QUESTIONS:
A) According to the passage on reducing X-ray radiation, how much brighter than the sun is the beam produced by the Diocles laser?
B) Carry on the passage about X-ray imaging and radiation, picking up right after its final sentence.

SUPPLIED TEXT below:

Since the early 1900s, researchers have looked for ways to curb the resulting radiation. They made progress on many fronts, from protective clothing like the heavy metal bibs you don at the dentist’s office, to the move from conventional X-ray film to digital X-rays, which require less radiation to produce an image. But the biggest advances—called tube current modulation and iterative reconstruction, respectively—have only risen to promise in the last decade or so, says Bibb Allen, the chief medical officer for the American College of Radiology‘s Data Science Institute.
Tube current modulation, in the context of a CT scan, means the dose of the radiation is varied according to the part of the body under review. In a full-body scan, more radiation will be sent to the rock-hard skull than the airy lungs, according to Allen, thereby managing overall exposure to the beams. Iterative reconstruction, meanwhile, is the process by which an algorithm in the CT scanner pieces together high-quality images of the body. By reducing noise and clearing up the image, patients can spend less time in the donut-shaped CT machine, being bombarded with X-rays and resulting radiation.
The process of producing a medical radiograph looks much the same as it did when the X-ray was first discovered. X-rays are generated, and the resulting beams are pointed at a human target; the images created from this process are analyzed by other humans. But what about the X-rays of the future?
Donald Umstadter is a physics professor at the University of Nebraska’s Extreme Light Laboratory. He’s the head of a research team that built, maintains, and uses the Diocles laser, a man-made contraption that generates a beam 10 million times brighter than the sun. “We’ve already discovered something new, something that had never been seen before in the laboratory,” says Umstadter. And, he adds, it has the potential to change radiographic imaging.

End of SUPPLIED TEXT.
SOURCE INFORMATION below:

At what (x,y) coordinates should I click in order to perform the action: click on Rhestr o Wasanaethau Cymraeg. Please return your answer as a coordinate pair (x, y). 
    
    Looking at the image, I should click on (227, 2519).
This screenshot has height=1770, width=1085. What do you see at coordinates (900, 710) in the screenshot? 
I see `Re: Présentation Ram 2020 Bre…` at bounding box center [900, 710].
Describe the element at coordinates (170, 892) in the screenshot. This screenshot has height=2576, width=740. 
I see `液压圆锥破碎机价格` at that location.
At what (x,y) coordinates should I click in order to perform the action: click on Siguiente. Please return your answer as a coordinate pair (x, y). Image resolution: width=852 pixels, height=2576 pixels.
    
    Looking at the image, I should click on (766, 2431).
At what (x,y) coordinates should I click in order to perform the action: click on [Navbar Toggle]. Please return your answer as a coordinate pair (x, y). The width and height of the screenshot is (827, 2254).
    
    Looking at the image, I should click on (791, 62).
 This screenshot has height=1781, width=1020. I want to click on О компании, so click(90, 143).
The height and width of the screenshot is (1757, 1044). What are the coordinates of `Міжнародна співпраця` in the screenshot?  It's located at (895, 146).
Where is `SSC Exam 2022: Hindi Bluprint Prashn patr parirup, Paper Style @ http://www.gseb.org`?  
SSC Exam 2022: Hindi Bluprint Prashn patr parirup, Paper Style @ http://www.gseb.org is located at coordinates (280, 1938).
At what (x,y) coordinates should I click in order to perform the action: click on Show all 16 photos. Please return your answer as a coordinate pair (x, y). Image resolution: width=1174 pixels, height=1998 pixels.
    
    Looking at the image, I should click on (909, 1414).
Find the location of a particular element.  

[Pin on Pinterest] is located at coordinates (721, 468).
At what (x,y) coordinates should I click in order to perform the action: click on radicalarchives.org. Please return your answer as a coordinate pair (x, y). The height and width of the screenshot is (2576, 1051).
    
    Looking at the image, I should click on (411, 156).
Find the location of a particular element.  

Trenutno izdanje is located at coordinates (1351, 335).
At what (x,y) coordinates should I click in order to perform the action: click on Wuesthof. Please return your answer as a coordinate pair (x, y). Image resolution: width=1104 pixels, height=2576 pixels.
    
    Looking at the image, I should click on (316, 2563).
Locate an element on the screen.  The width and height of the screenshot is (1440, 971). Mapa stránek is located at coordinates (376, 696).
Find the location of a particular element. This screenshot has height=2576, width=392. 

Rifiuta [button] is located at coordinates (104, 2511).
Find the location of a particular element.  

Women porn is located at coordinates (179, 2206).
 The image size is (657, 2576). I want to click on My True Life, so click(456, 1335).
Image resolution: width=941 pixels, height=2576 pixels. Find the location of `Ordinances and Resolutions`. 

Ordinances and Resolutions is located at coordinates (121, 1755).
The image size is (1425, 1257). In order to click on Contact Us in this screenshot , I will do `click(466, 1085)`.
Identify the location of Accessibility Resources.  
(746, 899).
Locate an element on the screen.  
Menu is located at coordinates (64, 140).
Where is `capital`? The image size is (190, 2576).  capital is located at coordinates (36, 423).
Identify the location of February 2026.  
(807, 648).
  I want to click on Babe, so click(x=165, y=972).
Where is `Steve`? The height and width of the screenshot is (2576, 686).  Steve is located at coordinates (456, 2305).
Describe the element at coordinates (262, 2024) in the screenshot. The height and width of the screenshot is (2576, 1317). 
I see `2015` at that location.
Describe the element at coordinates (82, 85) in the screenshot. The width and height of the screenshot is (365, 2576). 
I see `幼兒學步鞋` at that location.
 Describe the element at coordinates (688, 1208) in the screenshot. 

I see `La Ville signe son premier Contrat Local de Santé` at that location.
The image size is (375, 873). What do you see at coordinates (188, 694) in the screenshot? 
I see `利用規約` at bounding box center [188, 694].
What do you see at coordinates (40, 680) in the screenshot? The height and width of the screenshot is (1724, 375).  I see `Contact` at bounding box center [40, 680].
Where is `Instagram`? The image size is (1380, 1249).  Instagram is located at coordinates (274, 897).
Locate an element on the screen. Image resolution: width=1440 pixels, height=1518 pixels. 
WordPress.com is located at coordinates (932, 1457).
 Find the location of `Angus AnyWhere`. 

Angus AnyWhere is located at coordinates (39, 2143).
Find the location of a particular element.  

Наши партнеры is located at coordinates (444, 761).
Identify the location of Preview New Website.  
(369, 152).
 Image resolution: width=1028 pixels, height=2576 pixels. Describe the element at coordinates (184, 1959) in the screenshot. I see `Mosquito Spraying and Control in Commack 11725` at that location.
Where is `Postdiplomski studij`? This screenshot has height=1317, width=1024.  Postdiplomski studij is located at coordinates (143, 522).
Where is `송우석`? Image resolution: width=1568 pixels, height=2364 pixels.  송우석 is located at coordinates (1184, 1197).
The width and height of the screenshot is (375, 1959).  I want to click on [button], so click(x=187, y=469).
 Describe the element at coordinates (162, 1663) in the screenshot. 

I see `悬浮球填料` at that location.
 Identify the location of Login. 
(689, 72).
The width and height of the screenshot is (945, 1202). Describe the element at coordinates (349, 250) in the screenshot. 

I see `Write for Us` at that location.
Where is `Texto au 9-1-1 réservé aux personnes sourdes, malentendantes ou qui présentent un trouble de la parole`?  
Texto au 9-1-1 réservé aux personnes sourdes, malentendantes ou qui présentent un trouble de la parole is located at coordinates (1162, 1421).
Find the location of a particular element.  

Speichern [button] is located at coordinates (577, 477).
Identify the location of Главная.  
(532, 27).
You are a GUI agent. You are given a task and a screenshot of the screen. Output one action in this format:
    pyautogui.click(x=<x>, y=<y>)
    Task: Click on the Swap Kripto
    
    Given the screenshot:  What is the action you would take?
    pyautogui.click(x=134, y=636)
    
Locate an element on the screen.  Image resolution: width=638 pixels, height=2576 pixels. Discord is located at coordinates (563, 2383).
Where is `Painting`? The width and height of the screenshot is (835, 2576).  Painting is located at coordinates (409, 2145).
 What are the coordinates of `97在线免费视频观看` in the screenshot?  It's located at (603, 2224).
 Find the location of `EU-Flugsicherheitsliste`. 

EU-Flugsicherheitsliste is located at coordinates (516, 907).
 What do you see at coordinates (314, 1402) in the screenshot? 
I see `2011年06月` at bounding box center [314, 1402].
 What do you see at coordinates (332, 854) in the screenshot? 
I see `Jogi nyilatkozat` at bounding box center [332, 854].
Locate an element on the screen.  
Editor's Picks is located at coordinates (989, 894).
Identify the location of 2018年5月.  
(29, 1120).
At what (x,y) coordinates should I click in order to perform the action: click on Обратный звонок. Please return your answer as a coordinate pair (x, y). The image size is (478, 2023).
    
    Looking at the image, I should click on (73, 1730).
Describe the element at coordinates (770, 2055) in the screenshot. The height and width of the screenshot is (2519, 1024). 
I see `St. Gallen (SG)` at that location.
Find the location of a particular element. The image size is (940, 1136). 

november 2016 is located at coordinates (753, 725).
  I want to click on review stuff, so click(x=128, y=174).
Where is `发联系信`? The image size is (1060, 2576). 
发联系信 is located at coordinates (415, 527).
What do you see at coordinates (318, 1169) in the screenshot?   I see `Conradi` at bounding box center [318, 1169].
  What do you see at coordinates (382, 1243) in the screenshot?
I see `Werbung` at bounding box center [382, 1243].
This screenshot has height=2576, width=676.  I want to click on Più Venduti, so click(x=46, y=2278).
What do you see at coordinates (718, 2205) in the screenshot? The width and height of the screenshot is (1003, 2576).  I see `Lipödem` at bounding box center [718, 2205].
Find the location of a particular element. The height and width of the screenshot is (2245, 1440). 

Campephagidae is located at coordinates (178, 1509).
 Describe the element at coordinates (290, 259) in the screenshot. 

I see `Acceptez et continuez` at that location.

End of SOURCE INFORMATION.

YOUR WRITTEN ANSWERS:
A) It is 10 million times brighter than the sun.

B)
When Umstadter’s team focused the Diocles Laser on an electron beam, they were able to create something called multi-photon scattering.“Not only is this a new behavior of light… but it’s also a new way to make X-rays, so essentially it’s a new way to make light,” Umstadter says. The laser still generates an X-ray like the ones Rӧntgen made in his lab; it just does it by different means. “It turns out the X-rays we produce actually deposit 100 times lower dose than a conventional X-ray machine and so they’re much safer,” he says. If the Diocles can one day be built to scale—made to fit in a hospital, or even a dentist’s office—it could be a boon to both patient and physician safety.
Banerjee and Allen, both accomplished radiologists, have focused their sights on the potential for artificial intelligence to interpret X-ray results using machine learning. AI is already performing well at diagnostic tasks, at least in limited settings. In 2017, researchers at Stanford showed that their algorithm could diagnose pneumonia from a chest X-ray “better than [human] radiologists,” according to a press release from the university. Earlier this year, the FDA approved a device that uses artificial intelligence to screen patient’s eyes for diabetic retinopathy. General practitioners might soon be able to diagnose this condition in their patients without sending them to an ophthalmologist for an expert evaluation.
While it may be a ways off, Allen says, “I am excited about the day where artificial intelligence will see something in an image that we humans cannot see.”